Guidance: This skill's behavior is coherent with its description — it POSTs {keyword} to a Codrop-like endpoint using the provided token — but there are a few things to check before using it with real credentials: - Provenance: there is no homepage or known source; verify the author and whether the endpoint (test-codrop.cargosoon.online) is the correct/trusted service you intend to query. - Secret handling: the script expects --token on the command line. CLI args can leak via process listings and may be saved in shell history. Prefer a version that reads the token from an environment variable or prompts interactively, and update metadata to declare the credential. - Test first: run with a dummy token to observe responses and ensure the endpoint behaves as expected. - TLS/endpoint trust: the script uses HTTPS but points to an unfamiliar host. Confirm the certificate and that you trust the service before sending real tokens. - If you need stronger assurance: ask the author for a package with declared required credentials (primaryEnv) and supply instructions for safer secret handling, or request a reputable source/homepage.

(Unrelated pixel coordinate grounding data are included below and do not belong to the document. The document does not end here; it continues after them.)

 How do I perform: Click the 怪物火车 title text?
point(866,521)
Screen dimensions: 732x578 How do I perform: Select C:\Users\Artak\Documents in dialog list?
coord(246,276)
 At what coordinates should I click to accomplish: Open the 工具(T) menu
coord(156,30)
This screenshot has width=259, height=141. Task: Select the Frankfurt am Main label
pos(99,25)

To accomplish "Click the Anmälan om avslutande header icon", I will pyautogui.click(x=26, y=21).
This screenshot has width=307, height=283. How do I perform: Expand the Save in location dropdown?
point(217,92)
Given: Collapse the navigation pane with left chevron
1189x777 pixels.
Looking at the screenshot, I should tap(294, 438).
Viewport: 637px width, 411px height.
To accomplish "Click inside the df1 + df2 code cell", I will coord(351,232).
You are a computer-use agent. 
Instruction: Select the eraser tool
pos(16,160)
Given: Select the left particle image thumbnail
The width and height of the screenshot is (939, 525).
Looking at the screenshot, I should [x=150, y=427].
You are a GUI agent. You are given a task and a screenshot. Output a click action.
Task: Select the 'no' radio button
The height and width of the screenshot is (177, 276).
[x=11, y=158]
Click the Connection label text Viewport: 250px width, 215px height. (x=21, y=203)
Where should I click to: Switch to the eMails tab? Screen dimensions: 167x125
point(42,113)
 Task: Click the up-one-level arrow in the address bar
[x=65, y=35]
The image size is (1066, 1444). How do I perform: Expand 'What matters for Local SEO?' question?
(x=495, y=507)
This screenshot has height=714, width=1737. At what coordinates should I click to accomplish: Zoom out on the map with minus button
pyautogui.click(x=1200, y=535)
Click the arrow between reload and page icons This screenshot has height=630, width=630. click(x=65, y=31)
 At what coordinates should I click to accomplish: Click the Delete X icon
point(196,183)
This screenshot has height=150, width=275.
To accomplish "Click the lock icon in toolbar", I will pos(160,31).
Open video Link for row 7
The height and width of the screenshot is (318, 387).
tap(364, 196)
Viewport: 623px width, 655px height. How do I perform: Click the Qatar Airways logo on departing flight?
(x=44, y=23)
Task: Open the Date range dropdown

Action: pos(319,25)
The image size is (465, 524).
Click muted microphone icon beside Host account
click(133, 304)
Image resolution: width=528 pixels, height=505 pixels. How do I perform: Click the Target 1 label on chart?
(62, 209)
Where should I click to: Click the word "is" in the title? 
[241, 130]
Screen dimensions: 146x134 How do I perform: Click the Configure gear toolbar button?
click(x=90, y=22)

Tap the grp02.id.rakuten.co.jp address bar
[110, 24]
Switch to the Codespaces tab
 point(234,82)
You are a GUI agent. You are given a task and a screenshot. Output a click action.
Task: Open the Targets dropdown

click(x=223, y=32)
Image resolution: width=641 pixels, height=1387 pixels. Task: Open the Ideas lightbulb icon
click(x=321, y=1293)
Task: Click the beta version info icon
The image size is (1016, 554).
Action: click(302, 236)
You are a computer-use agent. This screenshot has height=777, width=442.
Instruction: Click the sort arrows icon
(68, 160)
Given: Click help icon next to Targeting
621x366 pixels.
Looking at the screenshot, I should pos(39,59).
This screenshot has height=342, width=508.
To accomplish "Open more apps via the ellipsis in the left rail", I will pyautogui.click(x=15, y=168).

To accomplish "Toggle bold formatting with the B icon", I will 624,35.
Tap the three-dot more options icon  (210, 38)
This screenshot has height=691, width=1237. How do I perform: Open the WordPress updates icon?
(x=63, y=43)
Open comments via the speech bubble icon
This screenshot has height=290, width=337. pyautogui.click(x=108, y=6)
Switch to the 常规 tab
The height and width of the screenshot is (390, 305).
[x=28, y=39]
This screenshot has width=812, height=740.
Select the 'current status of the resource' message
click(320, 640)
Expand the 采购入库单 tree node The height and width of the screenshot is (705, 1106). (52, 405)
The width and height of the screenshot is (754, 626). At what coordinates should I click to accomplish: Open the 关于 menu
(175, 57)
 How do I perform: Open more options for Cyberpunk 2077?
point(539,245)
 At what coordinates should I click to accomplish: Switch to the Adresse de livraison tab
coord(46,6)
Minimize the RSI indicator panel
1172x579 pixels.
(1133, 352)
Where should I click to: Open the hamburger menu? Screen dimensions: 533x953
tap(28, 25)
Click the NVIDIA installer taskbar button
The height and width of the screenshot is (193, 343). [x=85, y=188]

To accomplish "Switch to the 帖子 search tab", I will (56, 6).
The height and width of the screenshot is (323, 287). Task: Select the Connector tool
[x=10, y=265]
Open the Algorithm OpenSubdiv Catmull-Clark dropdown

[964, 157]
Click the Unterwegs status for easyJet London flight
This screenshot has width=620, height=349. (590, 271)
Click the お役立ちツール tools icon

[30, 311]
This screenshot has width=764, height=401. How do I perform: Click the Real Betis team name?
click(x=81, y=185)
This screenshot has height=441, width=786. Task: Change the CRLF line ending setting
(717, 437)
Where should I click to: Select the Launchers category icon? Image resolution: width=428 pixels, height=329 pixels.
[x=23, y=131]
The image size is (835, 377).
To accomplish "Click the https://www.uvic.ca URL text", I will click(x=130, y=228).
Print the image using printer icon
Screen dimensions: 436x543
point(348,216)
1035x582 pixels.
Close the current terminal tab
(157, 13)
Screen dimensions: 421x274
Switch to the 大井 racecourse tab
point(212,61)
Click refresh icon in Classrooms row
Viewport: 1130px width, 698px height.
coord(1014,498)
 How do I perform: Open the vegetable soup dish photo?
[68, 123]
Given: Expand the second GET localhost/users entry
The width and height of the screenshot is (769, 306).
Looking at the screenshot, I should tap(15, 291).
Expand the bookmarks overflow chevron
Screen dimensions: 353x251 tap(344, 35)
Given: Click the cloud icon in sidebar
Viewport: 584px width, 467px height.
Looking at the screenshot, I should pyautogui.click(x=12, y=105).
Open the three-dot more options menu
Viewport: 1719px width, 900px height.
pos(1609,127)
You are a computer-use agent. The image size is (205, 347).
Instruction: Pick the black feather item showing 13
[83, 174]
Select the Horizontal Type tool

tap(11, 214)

Given the metadata mismatch and unknown host, proceed cautiously — this looks legitimate in function but has enough provenance and secret-handling issues to treat as suspicious until validated.

Review Dimensions

Purpose & Capability: noteThe code and SKILL.md implement a product search against a Codrop-like API (POST to /api/shipping/Goods/ProductSearchKeywordQuery on test-codrop.cargosoon.online) which aligns with the stated purpose. However the registry metadata lists no required credentials while the SKILL.md and code clearly require an authentication token passed as --token. The skill's source/homepage are also missing, reducing provenance.
Instruction Scope: okThe runtime instructions and the script are narrowly scoped: they accept a keyword and token, POST JSON to the remote API, and print the JSON response or an error. The script does not read files, environment variables, or other system state. It does log raw responses on parse failure.
Install Mechanism: okThis is an instruction-only skill with a small Node.js script and no install spec; nothing is downloaded or written by an installer. That lowers install-time risk.
Credentials: noteNo environment variables or platform credentials are declared in metadata, but the skill requires an auth token passed on the command line. Passing secrets via CLI can expose them in process listings and shell history; the token requirement should be declared in metadata (primaryEnv) or documented with safer usage guidance.
Persistence & Privilege: okThe skill is not always-enabled and does not request any elevated persistence or modify other skills/config. It is user-invocable and can be invoked autonomously (platform default), which is expected.